Exercise aim –
Please restate word for word all lines from the one containing "Genérico (515, 1955)" to the final line of the entries, and include no pictures.

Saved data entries

○ ○ ○ ○ ○ ○ ○

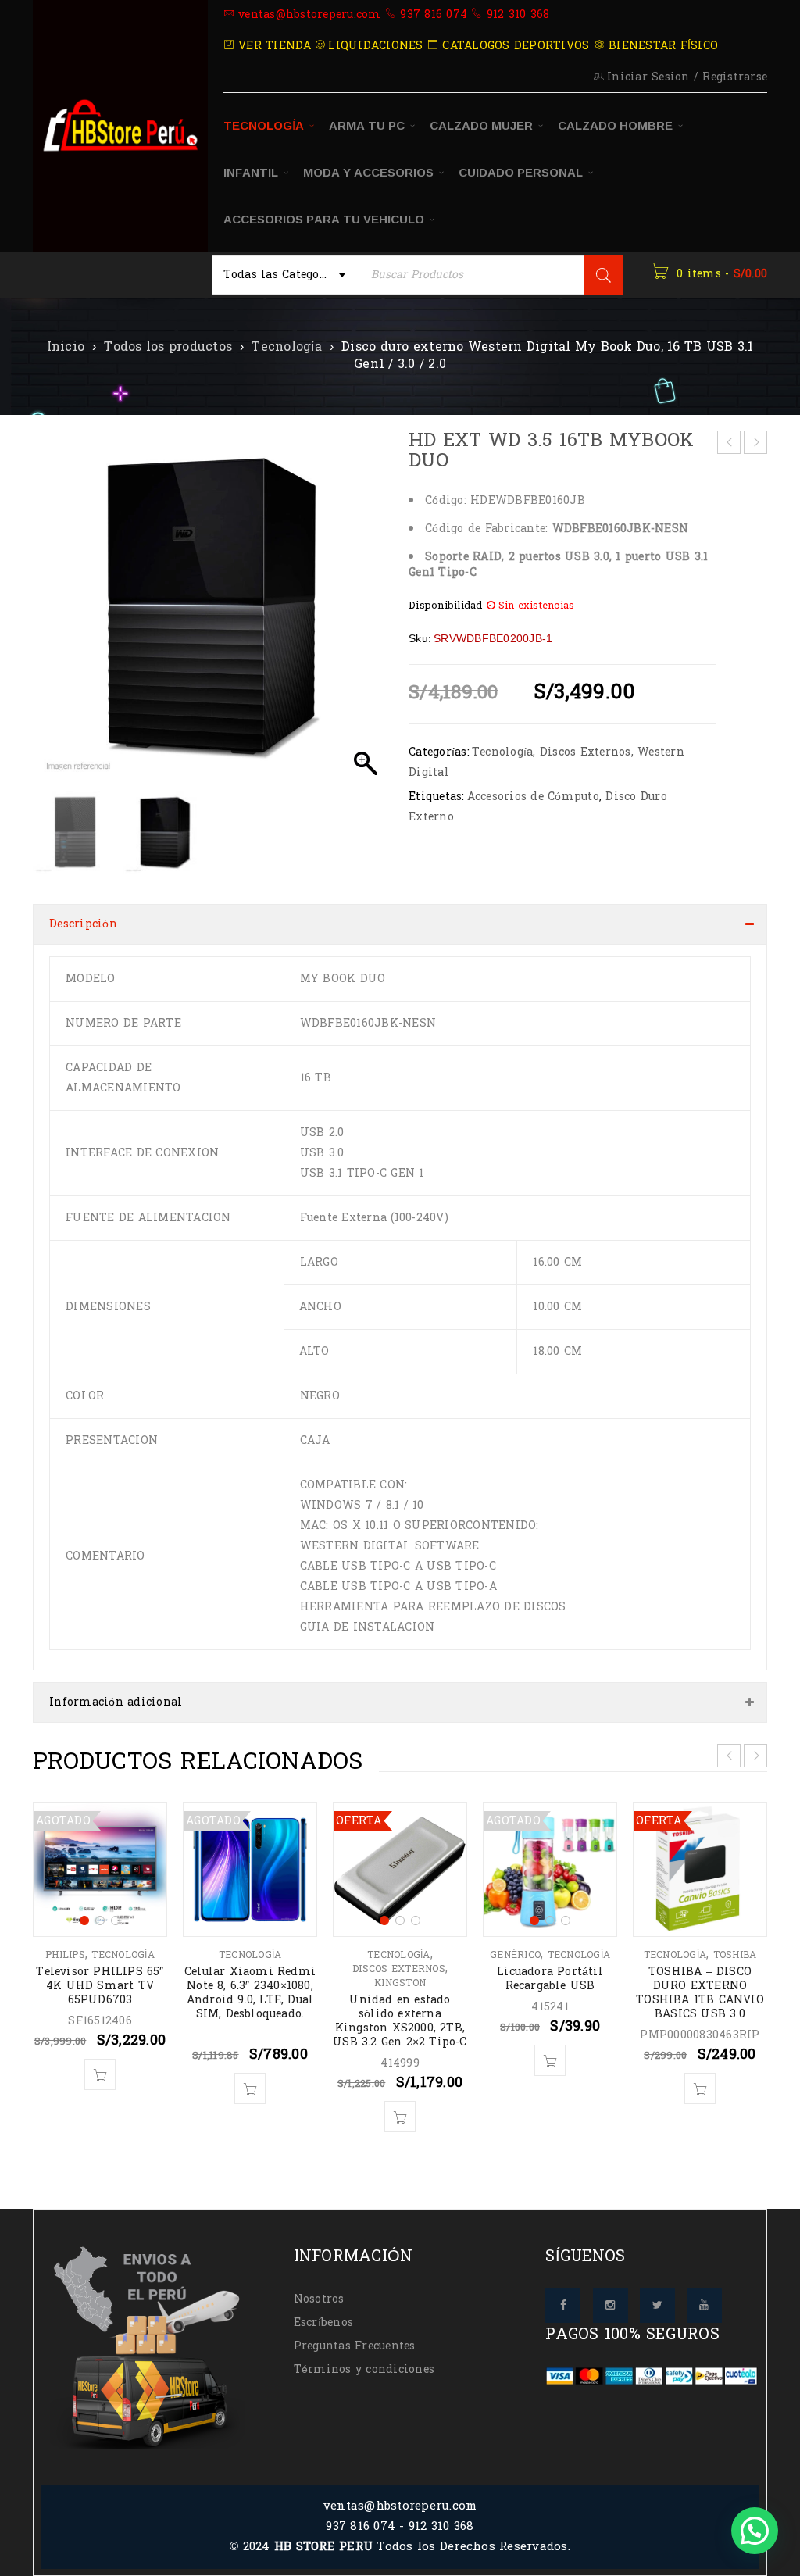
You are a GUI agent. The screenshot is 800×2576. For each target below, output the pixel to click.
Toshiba (735, 1955)
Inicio (66, 346)
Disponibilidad (446, 605)
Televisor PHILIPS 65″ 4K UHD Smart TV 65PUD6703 (99, 1986)
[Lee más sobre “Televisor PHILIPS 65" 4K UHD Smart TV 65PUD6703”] (100, 2074)
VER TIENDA (273, 45)
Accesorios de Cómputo (533, 796)
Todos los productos (168, 346)
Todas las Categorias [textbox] (282, 274)
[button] (365, 614)
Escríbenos (324, 2322)
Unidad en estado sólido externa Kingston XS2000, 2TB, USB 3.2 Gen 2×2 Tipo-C (399, 2021)
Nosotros (319, 2299)
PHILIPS (65, 1955)
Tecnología (287, 346)
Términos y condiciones (364, 2369)
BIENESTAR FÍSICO (661, 45)
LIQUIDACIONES (373, 45)
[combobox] (283, 275)
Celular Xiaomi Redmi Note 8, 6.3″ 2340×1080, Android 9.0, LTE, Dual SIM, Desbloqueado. (250, 1993)
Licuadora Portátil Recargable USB (550, 1978)
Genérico (515, 1955)
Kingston (400, 1983)
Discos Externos (585, 752)
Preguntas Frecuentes (355, 2346)
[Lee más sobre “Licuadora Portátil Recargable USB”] (550, 2060)
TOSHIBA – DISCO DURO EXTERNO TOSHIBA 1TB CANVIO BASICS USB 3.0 (700, 1993)
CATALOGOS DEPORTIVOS (513, 45)
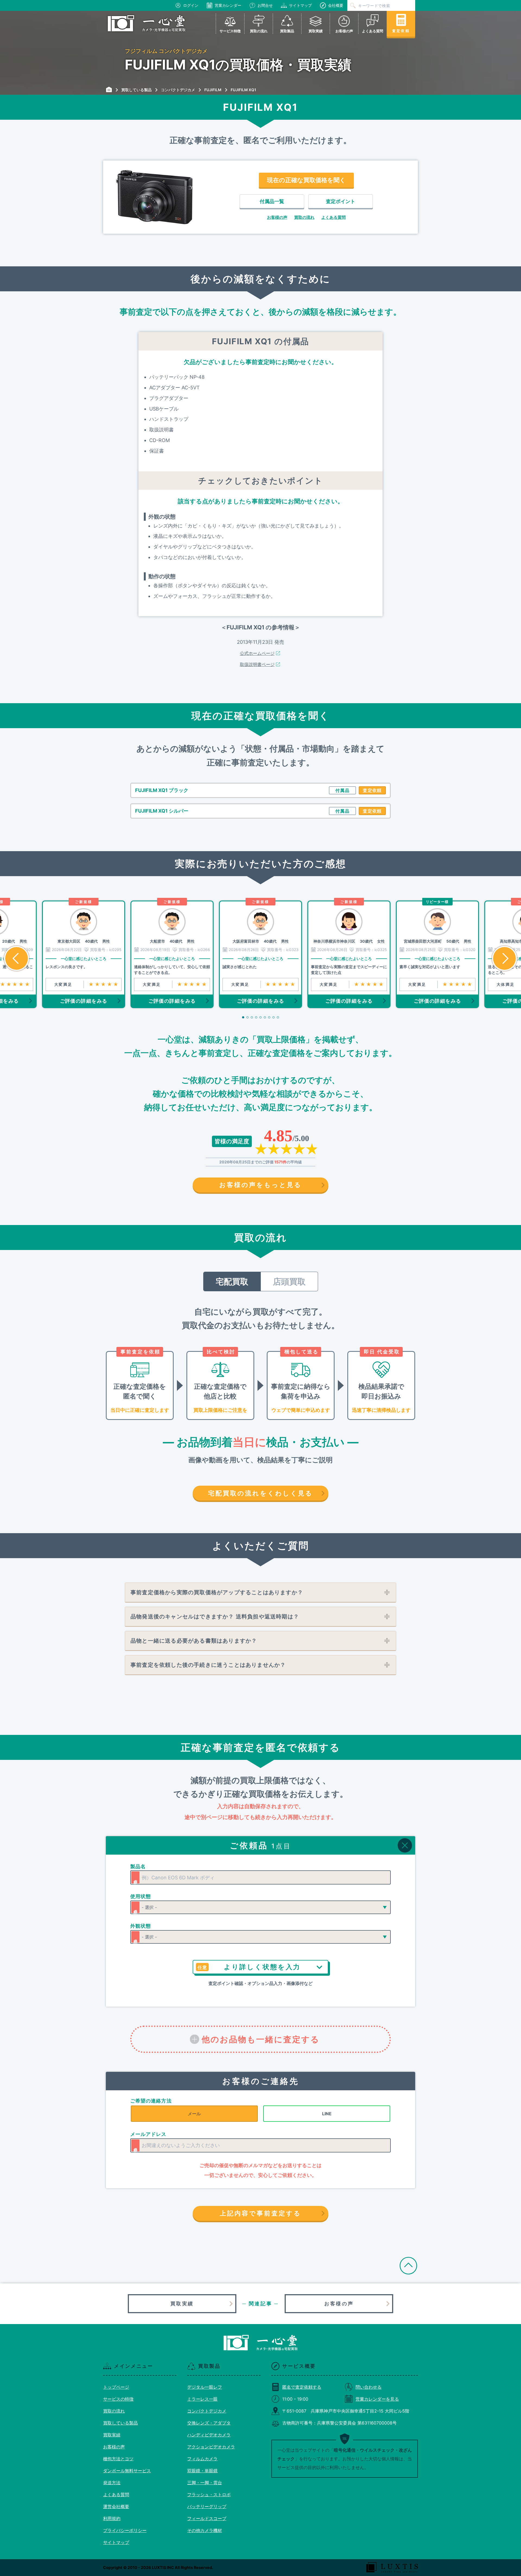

○ ○ ○ ○ ○ ○ ○

Response box –
Genérico (515, 1955)
Kingston (400, 1983)
Discos Externos (585, 752)
Preguntas Frecuentes (355, 2346)
[Lee más sobre “Licuadora Portátil Recargable USB”] (550, 2060)
TOSHIBA – DISCO DURO EXTERNO TOSHIBA 1TB CANVIO BASICS USB 3.0 (700, 1993)
CATALOGOS DEPORTIVOS (513, 45)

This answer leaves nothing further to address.